NKorea refuses to cooperate with UN rights probe

UN experts tasked with probing human rights violations in North Korea said Friday Pyongyang has refused to cooperate with the investigation, but that they still hoped to travel to the country next month.

"A letter was sent under my hand ... seeking to reach out to the DPRK, North Korea, in order that we would have cooperation, contact and dialogue," said former Australian judge Michael Kirby, who heads the newly formed UN commission of inquiry on the secretive country.

That letter, sent ahead of the initial meeting of the three commission members in Geneva this week, received "a polite but negative response," he told reporters in the Swiss city.

The commission, which includes Serbian human rights campaigner Sonja Biserko and former Indonesian attorney general Marzuki Darusman, who since 2010 has been monitoring North Korea for the UN Human Rights Council, nonetheless hopes it will be allowed into the country, he said.

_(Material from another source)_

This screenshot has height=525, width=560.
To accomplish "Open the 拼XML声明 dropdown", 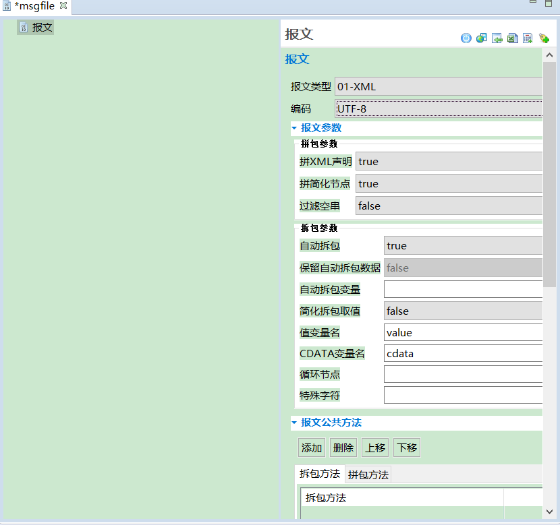I will click(449, 161).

"We will be sending a request today (for access)... and we are hopeful that that will have a positive response," Kirby said, stressing the commission's efforts to communicate to Pyongyang "reassurances of the neutrality and independence with which we will discharge our task."

He said the commission hoped to visit North Korea between August 11-17.

North Korea is one of the most isolated nations on the planet and has refused to let UN rights monitors, including Darusman, visit, forcing them to rely largely on testimony from North Koreans who have fled.

Kirby said Friday his commission also planned to visit a number of other countries as part of its investigation, and would interview some of the around 40,000 North Koreans believed to be living abroad.

The commission, which will conclude its probe with a report presented to the Human Rights Council next March, plans to visit South Korea and Japan at the end of August, after its anticipated trip to North Korea, he said.

The UN Human Rights Council set up the commission in May after Darusman presented a report accusing North Korea of a string of violations including torture, arbitrary detention and depriving the population of food.

He also highlighted concerns about a network of political prison camps believed to hold some 200,000 people, including detainees who were born in captivity because entire families are thought to have been sent there.